Das Berufungsgericht gab den Berufungen beider Parteien nicht Folge. Der Verpflichtete müsse alles Zumutbare unternehmen, um die titulierte Verpflichtung erfüllen zu können. Davon könne hier kein Rede sein, weil sich die Klägerin auf Zusicherungen ihrer Lieferanten verlassen habe, die Ware sei erstmals innerhalb des Europäischen Wirtschaftsraums in Verkehr gebracht worden, ohne dass es ihr jemals möglich gewesen wäre, diese Zusagen zu überprüfen. Die Entscheidung der Klägerin, Waren außerhalb des Vertriebssystems der Beklagten offensichtlich günstiger zu erwerben, um konkurrenzfähige Preise gegenüber den Vertriebshändlern der Beklagten anbieten zu können, stelle ihr unternehmerisches Risiko dar. Es wäre ihr offen gestanden, bereits unmittelbar nach Erlassung der einstweiligen Verfügung alle fraglichen Produkte aus ihrem Vertrieb zu entfernen. Dass die Beklagte erst viel später
– nämlich aufgrund eines Schreibens der Klägerin vom 24. Juli 2017 – die Mitwirkung bei der Ermittlung der Herkunft der Produkte verweigert habe, sei ohne Bedeutung. Da die einstweilige Verfügung mit ihrer Zustellung an den Klagevertreter rechtswirksam gewesen sei, wäre dieser gehalten gewesen, sie umgehend dem Entscheidungsträger der Klägerin bekannt zu geben, der zu diesem Zweck gerade in Anbetracht des anhängigen Titelverfahrens auch ständig – allenfalls unter Nennung eines Vertreters – erreichbar sein müsse. Einem Rechtsanwalt müsse allerdings zugebilligt werden, dass er die Entscheidung am Zustelltag lese und in ihrer Bedeutung erfasse, bevor er mit dem Entscheidungsträger der Klägerin Kontakt aufnehme. Das Erstgericht sei deshalb zutreffend davon ausgegangen, dass die Umsetzung der einstweiligen Verfügung durch die Klägerin erst im Lauf des 29. Juni 2017 erfolgen hätte können. Hingegen sei nicht nachvollziehbar, wieso es der Klägerin nicht bereits am Freitag, dem 30. Juni 2017 möglich gewesen sein hätte sollen, sich titelgemäß zu verhalten und die Waren aus dem Verkauf zu nehmen.

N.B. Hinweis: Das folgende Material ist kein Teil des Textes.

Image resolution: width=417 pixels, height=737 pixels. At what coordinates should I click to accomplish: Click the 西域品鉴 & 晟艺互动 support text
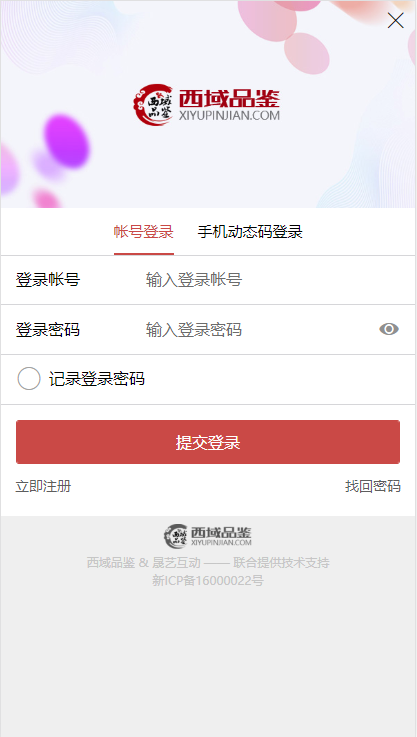pyautogui.click(x=208, y=563)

Das Berufungsgericht sprach aus, dass der Wert des Entscheidungsgegenstands hinsichtlich jedes einzelnen Verstoßes 5.000 EUR, nicht aber 30.000 EUR übersteige, und ließ die ordentliche Revision zu, weil sich Rechtsfragen der Qualität des § 502 Abs 1 ZPO gestellt hätten, und zwar einerseits wie die Beweislast im Impugnationsverfahren bei selektiven Vertriebssystemen verteilt sei, wenn lediglich der Produzent bei der Ermittlung der Herkunft der Waren mithelfen könne, dies aber verweigere, und andererseits dahin, wie rasch eine einstweilige Verfügung umzusetzen sei, die ein Unterlassungsgebot enthalte und im Elektronischen Rechtsverkehr zugestellt worden sei.
Die Revision der Klägerin ist entgegen dem – den Obersten Gerichtshof nicht bindenden – Ausspruch des Berufungsgerichts mangels erheblicher Rechtsfrage nicht zulässig.
Rechtliche Beurteilung
1. Fragen der Beweislastverteilung stellen sich nur dann, wenn ein Beweis für eine strittige, entscheidungswesentliche Tatsache nicht erbracht werden kann (RIS-Justiz RS0039875). Liegen hingegen entsprechende (positive) Tatsachenfeststellungen vor, spielt es keine Rolle mehr, wen die Beweislast trifft (RIS-Justiz RS0039939 [T23, T26, T29]). Da im Impugnationsverfahren – anders als im Titelverfahren, in dem insoweit Negativfeststellungen getroffen wurden – positiv feststeht, dass die inkriminierten Verkäufe Waren betrafen, die außerhalb des Europäischen Wirtschaftsraums erstmals in Verkehr gebracht worden waren, kommt es hier auf die von der Klägerin ausführlich thematisierte Frage der Beweislastverteilung bei Markenrechtsverletzungen in selektiven Vertriebssystemen nicht an.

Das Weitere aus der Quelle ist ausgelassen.